A further topic the discussion covered for some time was creditation, and the need to update the ways researchers get and give credit as part of grant-based funding and publishing scholarly articles. Though it was pointed out that RR is also about “doing the right thing”. Credit and culture were seen as closely linked topics, which can only be tackled by improving the education of scientists, both as authors and reviewers(!), and spreading the word about the importance of reproducibility for all of science, not least in the light of the marches for sciences taking place just a few days before the short course.
While one could say we were mostly preaching to the choir, it was great to see an interest in the topic of reproducible research amongst EGU attendees. This workshop being the first of its kind at the EGU general assembly hopefully was a step towards even higher visibility and interest for RR as a crucial topic in today’s research.

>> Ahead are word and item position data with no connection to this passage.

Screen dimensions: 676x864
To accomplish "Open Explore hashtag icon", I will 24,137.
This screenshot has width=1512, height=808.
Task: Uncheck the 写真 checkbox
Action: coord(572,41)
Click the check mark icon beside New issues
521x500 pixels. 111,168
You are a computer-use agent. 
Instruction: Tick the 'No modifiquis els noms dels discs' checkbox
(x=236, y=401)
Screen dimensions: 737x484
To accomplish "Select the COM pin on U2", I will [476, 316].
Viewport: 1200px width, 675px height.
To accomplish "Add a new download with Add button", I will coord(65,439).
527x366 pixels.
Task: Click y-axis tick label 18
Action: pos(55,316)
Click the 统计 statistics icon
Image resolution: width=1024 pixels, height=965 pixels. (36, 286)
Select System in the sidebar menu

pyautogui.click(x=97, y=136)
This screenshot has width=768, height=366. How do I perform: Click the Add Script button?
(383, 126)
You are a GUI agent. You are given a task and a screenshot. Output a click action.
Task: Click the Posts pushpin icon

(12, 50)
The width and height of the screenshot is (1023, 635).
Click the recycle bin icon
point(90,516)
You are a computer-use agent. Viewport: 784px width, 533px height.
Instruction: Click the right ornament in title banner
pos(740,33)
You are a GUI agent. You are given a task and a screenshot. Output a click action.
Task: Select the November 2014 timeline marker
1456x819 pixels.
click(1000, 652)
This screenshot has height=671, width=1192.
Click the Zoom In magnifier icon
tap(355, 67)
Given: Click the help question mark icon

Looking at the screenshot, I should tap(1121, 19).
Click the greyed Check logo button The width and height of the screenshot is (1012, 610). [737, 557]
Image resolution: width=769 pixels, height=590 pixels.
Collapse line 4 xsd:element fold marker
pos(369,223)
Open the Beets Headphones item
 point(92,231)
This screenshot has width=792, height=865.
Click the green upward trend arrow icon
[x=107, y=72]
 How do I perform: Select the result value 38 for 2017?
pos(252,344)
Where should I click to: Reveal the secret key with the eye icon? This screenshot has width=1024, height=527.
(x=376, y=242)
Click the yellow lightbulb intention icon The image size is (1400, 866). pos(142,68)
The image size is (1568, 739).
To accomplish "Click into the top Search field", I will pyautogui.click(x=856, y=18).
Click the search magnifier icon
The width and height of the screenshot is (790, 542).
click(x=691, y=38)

We thank the short course attendees and invited speakers for turning the first afternoon of EGU 2017 into an instructive and diverting few hours. Will there be a reproducible research short course next year at EGU? We don’t know yet, but please do get in touch if you would like to support the planning. It could be worth providing a longer course targeted as early career scientists, giving the next generation the tools to work reproducibly.